▸ WORK REQUIRED
The answer must consist of each line of the records below that contains the string "agent".

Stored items
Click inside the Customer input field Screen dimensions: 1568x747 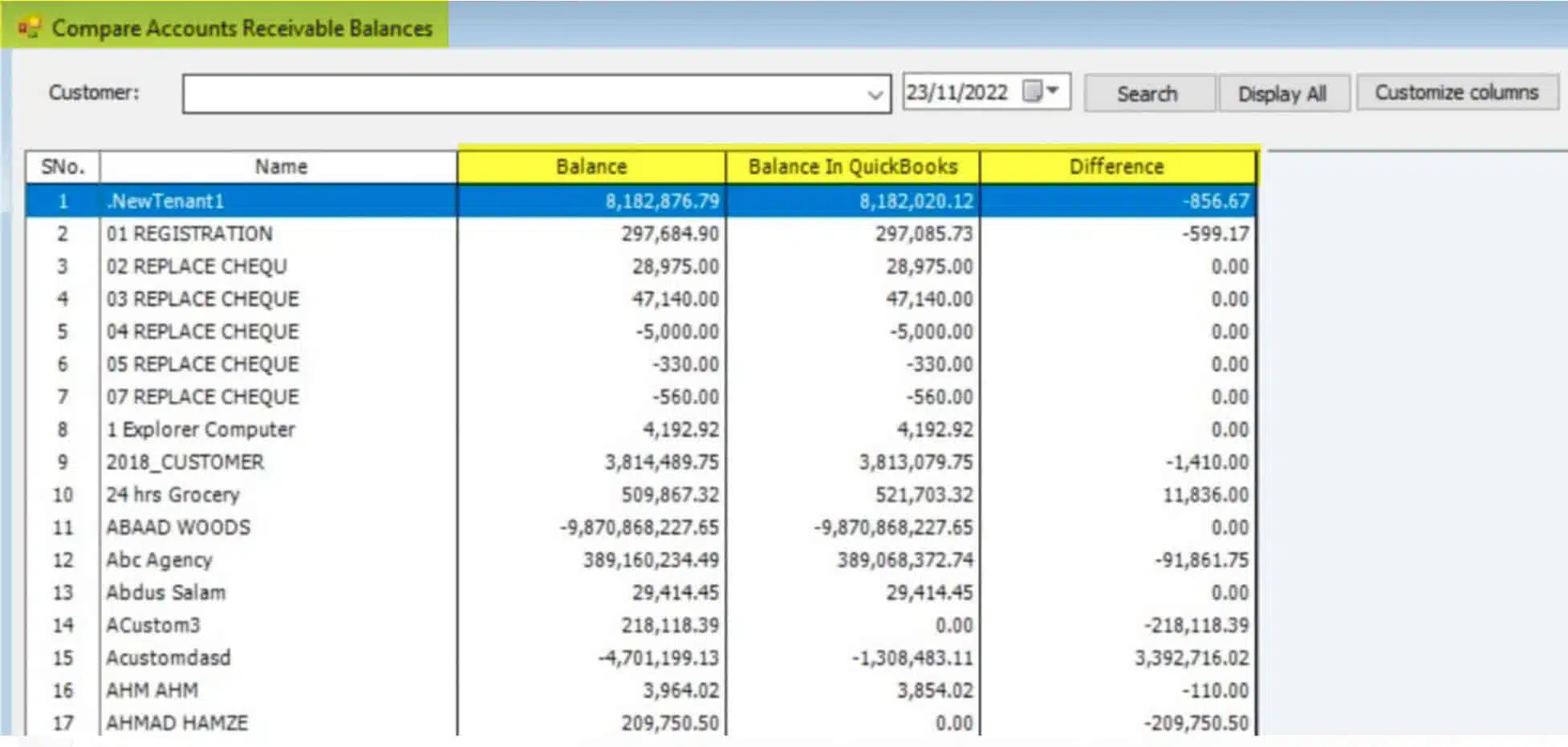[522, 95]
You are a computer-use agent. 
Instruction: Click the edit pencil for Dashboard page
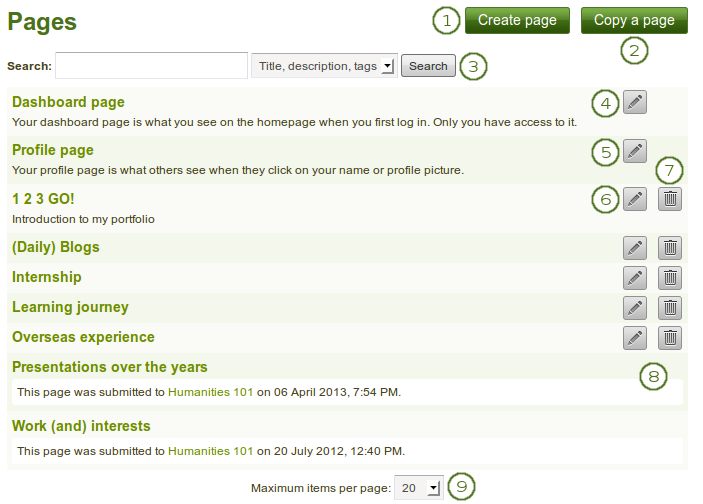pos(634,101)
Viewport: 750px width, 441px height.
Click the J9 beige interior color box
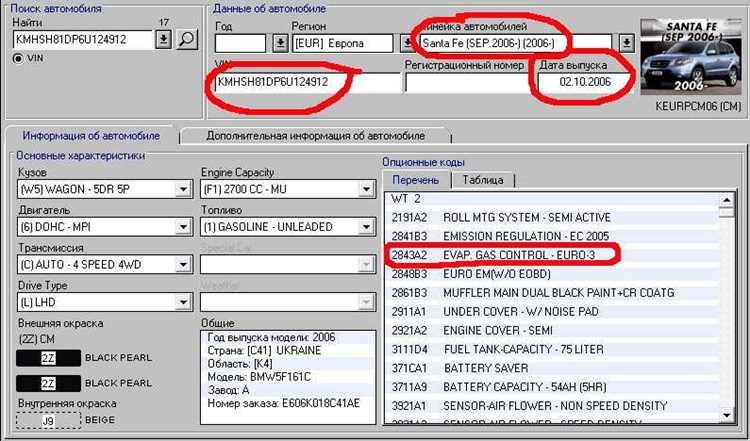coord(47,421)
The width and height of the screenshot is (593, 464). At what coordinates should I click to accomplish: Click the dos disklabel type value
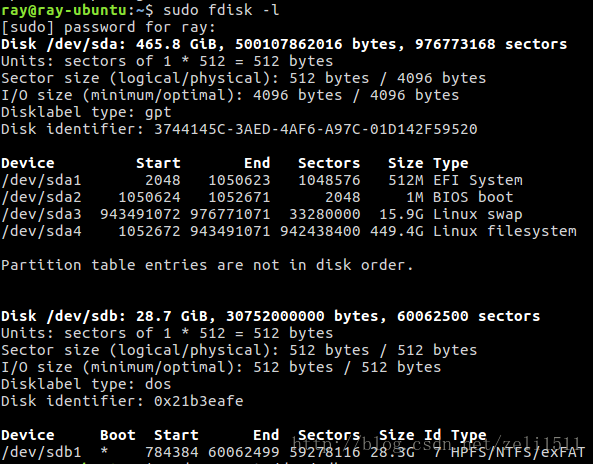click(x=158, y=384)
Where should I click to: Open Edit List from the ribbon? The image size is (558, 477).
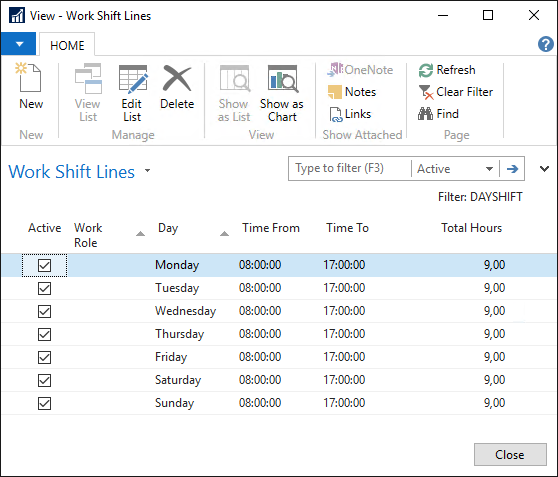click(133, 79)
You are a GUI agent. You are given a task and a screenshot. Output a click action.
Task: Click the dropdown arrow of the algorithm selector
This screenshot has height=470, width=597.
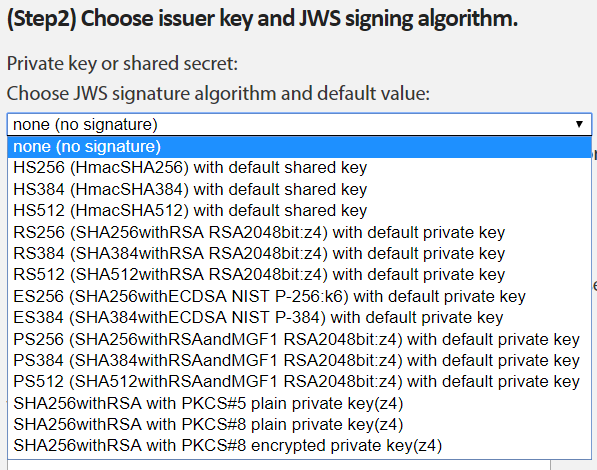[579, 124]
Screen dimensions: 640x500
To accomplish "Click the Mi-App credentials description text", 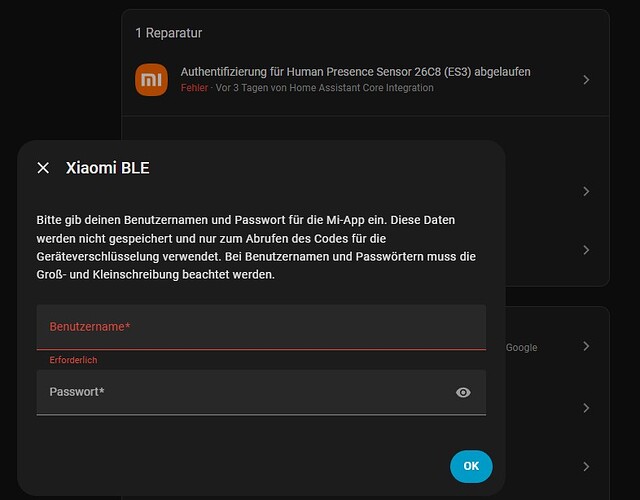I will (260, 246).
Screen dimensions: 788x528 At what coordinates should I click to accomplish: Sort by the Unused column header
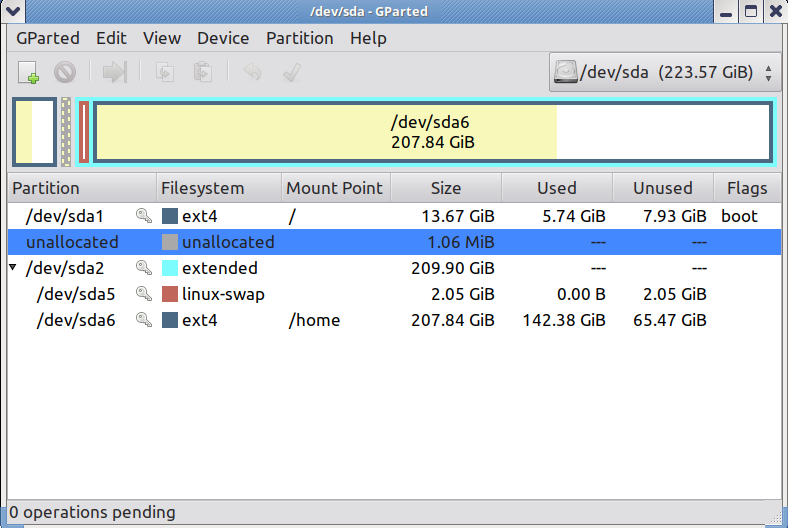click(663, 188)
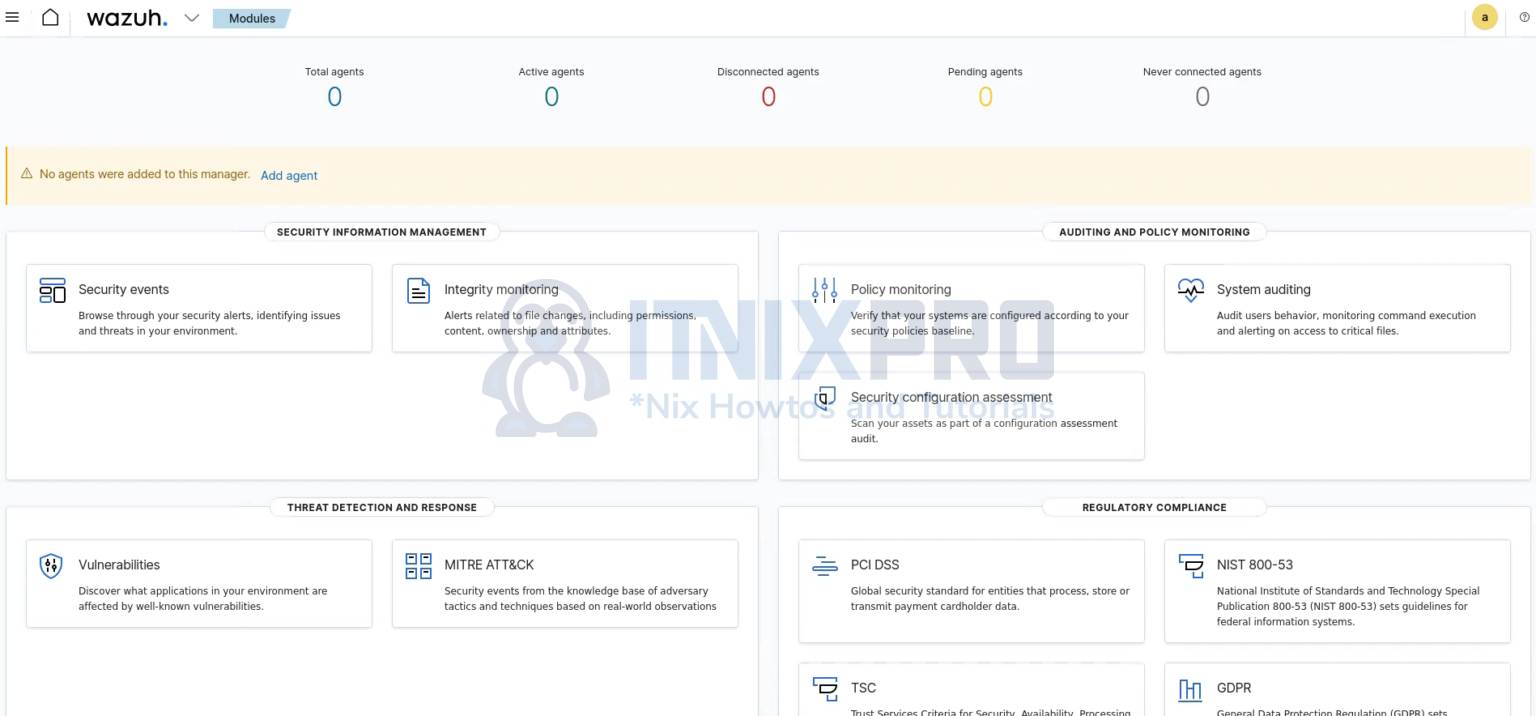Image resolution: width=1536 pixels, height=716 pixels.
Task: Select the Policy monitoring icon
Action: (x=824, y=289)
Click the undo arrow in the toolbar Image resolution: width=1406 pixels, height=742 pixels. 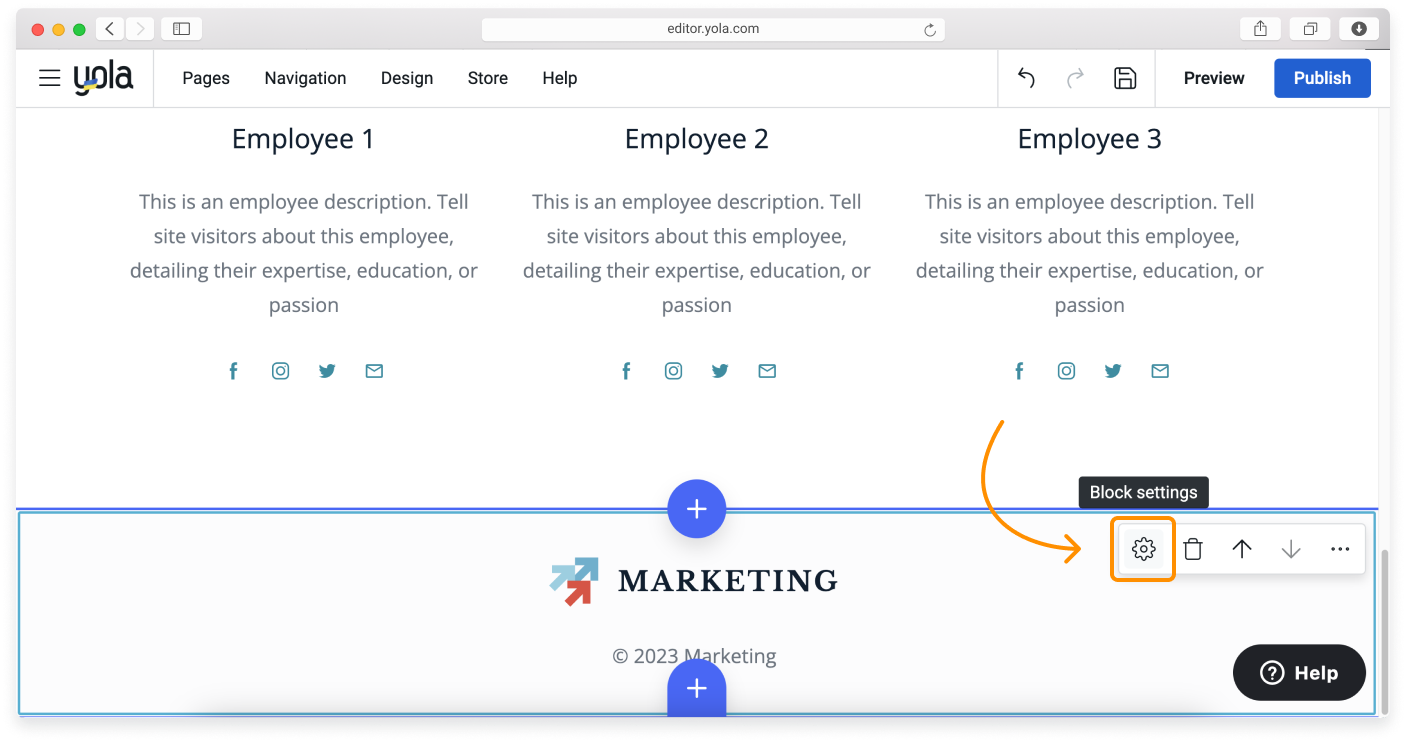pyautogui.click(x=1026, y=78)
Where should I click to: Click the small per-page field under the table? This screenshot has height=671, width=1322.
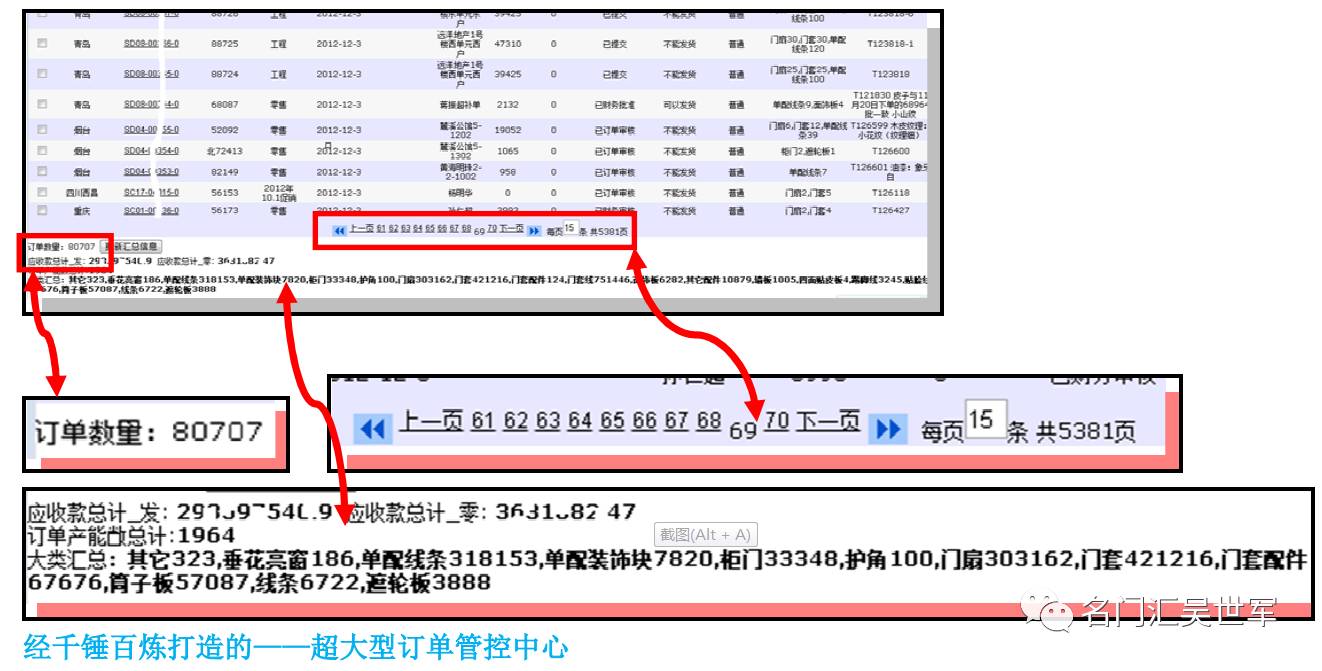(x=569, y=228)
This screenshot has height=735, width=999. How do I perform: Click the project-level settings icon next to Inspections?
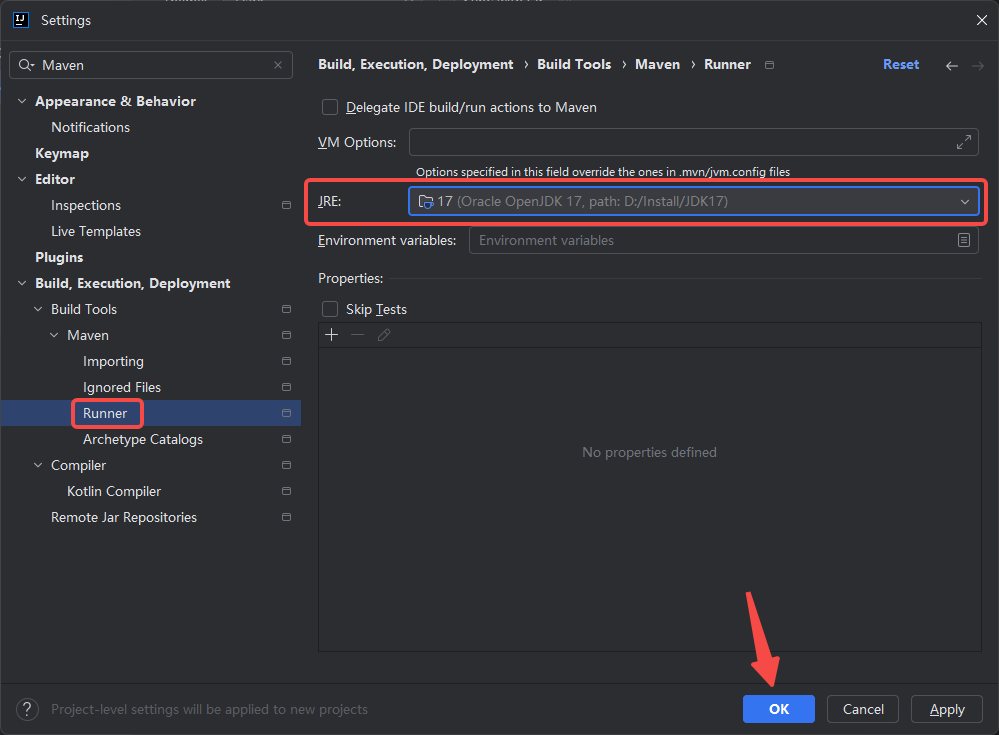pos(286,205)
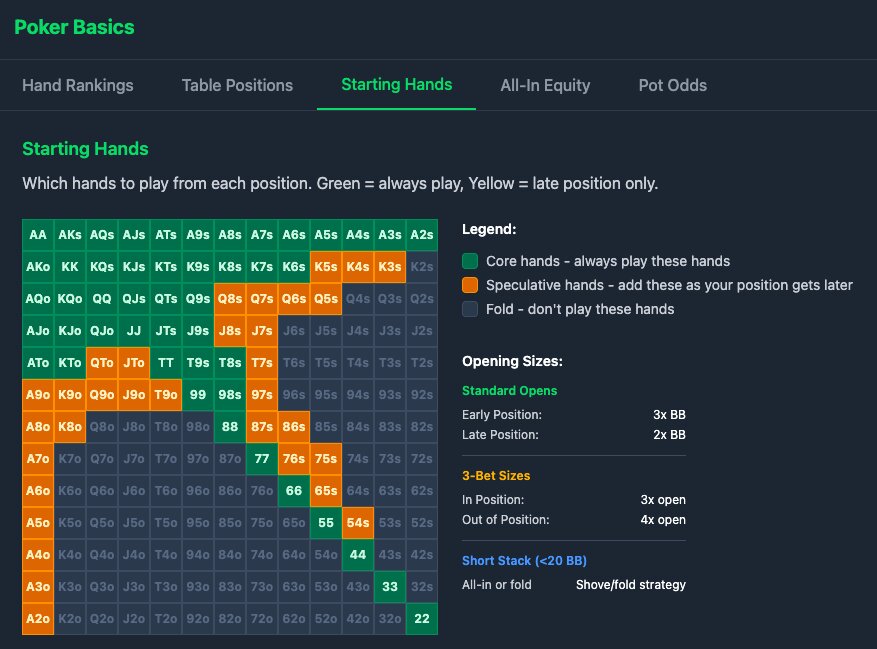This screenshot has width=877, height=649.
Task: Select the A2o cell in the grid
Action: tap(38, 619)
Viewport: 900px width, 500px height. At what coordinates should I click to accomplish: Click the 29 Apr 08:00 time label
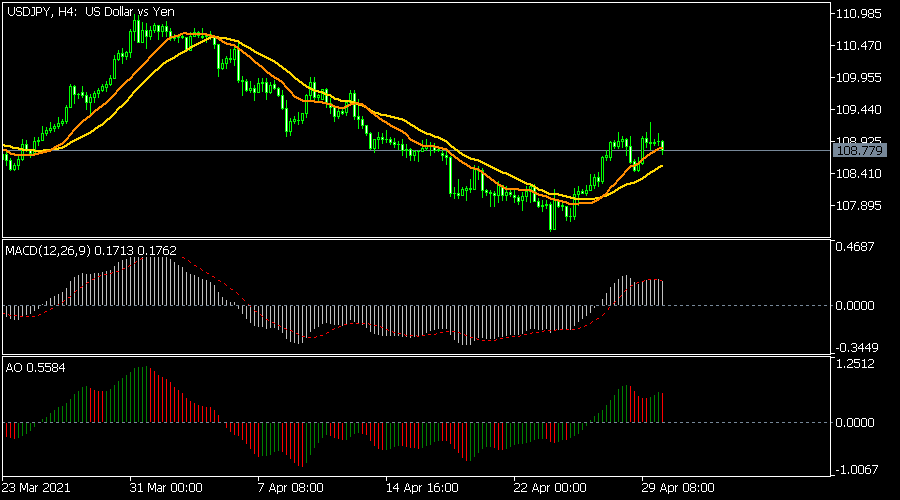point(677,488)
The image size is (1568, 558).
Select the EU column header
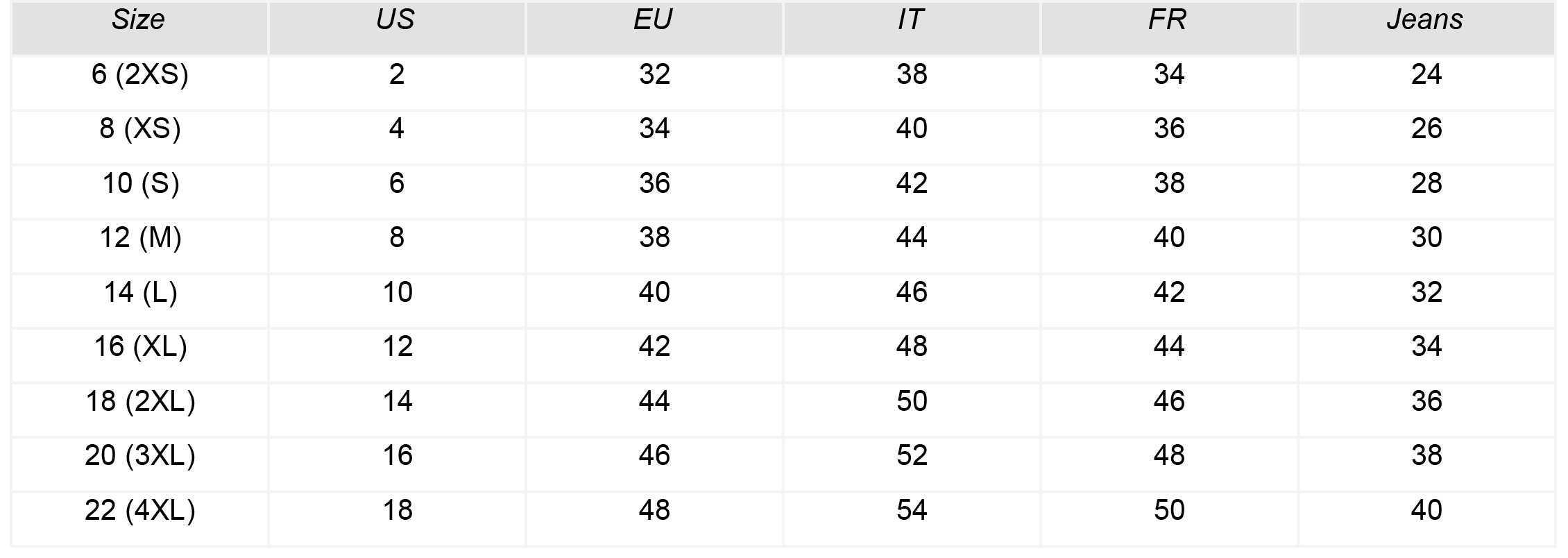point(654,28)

▸ SOLVED EXERCISE
You are a computer-use agent. 
You are a GUI agent. You are given a task and a screenshot. Output a click action.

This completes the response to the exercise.